For purposes of this Article VII, "Registration Statement" means any
registration statement or comparable document under the Securities Act through
which a public sale or disposition of the securities of the Corporation may be
registered, including the prospectus, amendments and supplements to such
registration statement, all exhibits, and all material incorporated by
reference or deemed to be incorporated by reference in such Registration
Statement.
7.2 Selection of Underwriters. If any registration pursuant to this
Article VII is an underwritten primary offering, the Corporation shall have
the right to select the managing underwriter to administer such offering.
7.3 Holdback Agreement.

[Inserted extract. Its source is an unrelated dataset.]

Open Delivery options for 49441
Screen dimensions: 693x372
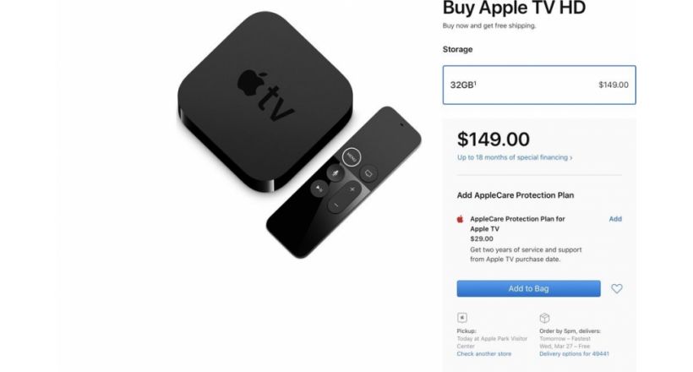(x=574, y=354)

In the event of an underwritten public
distribution of Common Shares under a Registration Statement, whether or not
Common Shares owned by Seller or Management Shareholders are included, Seller
and each Management Shareholder, severally, agrees not to effect any public
sale or distribution of Common Shares (except as part of such underwritten
public distribution), including a sale pursuant to Rule 144 or Rule 144A under
the Securities Act, during a period designated by the Corporation in a written
notice duly given to Seller or such Management Shareholder(s), which period
shall commence approximately 14 days prior to the effective date of any such
post-effective amendment to the shelf registration statement filed on Form S-3
or filing of such prospectus supplement, as the case may be, or the
commencement of such underwritten public distribution of Common Shares under a
Registration Statement and shall continue for up to 104 consecutive days. The
foregoing shall not apply to Seller or any Management Shareholder to the
extent such person is prohibited by applicable law from agreeing to withhold
from sale.
ARTICLE VIII
SELLER'S AGREEMENT NOT TO COMPETE,
SOLICIT, OR DISCLOSE CERTAIN INFORMATION
Any and all references to the Corporation in this Article VIII shall be
deemed to include the Corporation and, where applicable, Tempus.

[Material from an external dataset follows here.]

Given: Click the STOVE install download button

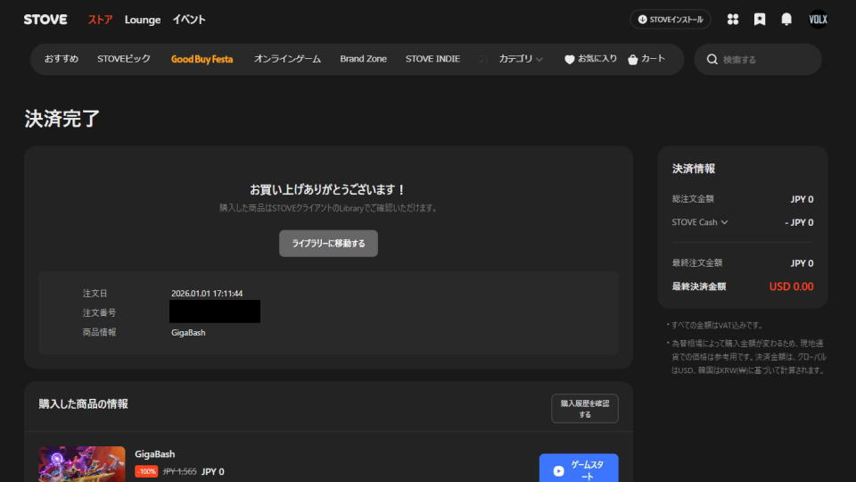Looking at the screenshot, I should coord(671,19).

8.1 Confidential Information. As a director, officer and shareholder
of the Corporation, Seller acknowledges that he has occupied a position of
trust and confidence with the Corporation prior to the date hereof and has
become familiar with the following, any and all of which constitute
confidential information of the Corporation (collectively the "Confidential
Information"):
(a) Trade Secrets. Any and all trade secrets concerning the
business and affairs of the Corporation, product specifications, data, know-how,
formulae, compositions, processes, designs, graphs, past, current and
planned research and development, customer lists, current and anticipated
customer requirements, customer contacts, price lists, market studies,
business plans, computer software and programs (including object code and
source code), computer software and database technologies, systems,
structures, and architectures (and related processes, formulae, compositions,
improvements, devices, know-how, inventions, discoveries, concepts, ideas,
designs, methods and information), and any information, however documented, of
the Corporation that is a trade secret; and
(b) Business and Affairs. Any and all information concerning the
business and affairs of the Corporation, however documented, including, but
not limited to, historical financial statements, financial projections and
budgets, capital spending budgets and plans, the names and backgrounds of key
personnel, and personnel training and techniques and materials; and
(c) Other Information. Any and all notes, analysis, compilations,
studies, summaries, and other material prepared by or for the Corporation
containing or based, in whole or in part, on any information in the foregoing.
(d) Exception. Confidential Information shall not include
information that becomes generally known to, and available for, use by the
public other than as a result of Seller's disclosure of such Confidential
Information or the disclosure of such Confidential Information by any other
Person bound by a duty of nondisclosure to the Corporation.
8.2 Reasonable and Necessary. Seller acknowledges that the
provisions of this Article VIII are reasonable and necessary to protect and
preserve the Corporation's business and that the Corporation would be
irreparably damaged if Seller were to breach the any of the covenants set
forth in this Article VIII.
8.3 Confidential Information Is Property of the Corporation. Seller
acknowledges and agrees that all the Confidential Information known or
obtained by Seller, whether before or after the date hereof, is the property
of the Corporation.
8.4 Nondisclosure. Seller agrees that he will not, at any time,
disclose to any unauthorized person or use for his own account or for the
benefit of any third party any of the Confidential Information, whether Seller
has such information in his memory or it is embodied in writing or other
physical form, without the Corporation's prior written consent.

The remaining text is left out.